*What you need to do:* Find each line in the records below containing the string "screenshot", matching case exactly, and copy those lines.
----------
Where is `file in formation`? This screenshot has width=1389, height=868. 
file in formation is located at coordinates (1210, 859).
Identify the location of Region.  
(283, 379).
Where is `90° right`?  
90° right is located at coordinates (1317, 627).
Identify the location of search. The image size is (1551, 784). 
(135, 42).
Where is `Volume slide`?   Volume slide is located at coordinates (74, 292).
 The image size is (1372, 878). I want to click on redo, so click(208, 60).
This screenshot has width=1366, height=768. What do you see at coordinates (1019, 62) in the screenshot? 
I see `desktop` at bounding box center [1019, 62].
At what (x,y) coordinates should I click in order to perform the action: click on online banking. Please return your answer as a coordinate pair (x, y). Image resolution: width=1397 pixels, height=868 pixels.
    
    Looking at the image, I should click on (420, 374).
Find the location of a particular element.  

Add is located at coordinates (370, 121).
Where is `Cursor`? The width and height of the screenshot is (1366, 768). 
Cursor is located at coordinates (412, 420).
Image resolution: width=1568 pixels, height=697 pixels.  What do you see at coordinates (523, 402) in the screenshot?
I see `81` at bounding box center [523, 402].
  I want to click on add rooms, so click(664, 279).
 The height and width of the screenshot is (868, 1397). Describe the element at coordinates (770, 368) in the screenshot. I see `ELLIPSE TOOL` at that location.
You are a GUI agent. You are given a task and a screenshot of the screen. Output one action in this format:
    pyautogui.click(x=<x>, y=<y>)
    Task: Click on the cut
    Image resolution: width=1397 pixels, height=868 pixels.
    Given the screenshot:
----------
*Output for this exercise:*
Where is `file in formation`? This screenshot has width=1389, height=868. 
This screenshot has width=1366, height=768. What do you see at coordinates (1019, 62) in the screenshot? 
Where is `Cursor`? The width and height of the screenshot is (1366, 768). 
Image resolution: width=1568 pixels, height=697 pixels.  What do you see at coordinates (523, 402) in the screenshot?
 The height and width of the screenshot is (868, 1397). Describe the element at coordinates (770, 368) in the screenshot. I see `ELLIPSE TOOL` at that location.
You are a GUI agent. You are given a task and a screenshot of the screen. Output one action in this format:
    Given the screenshot:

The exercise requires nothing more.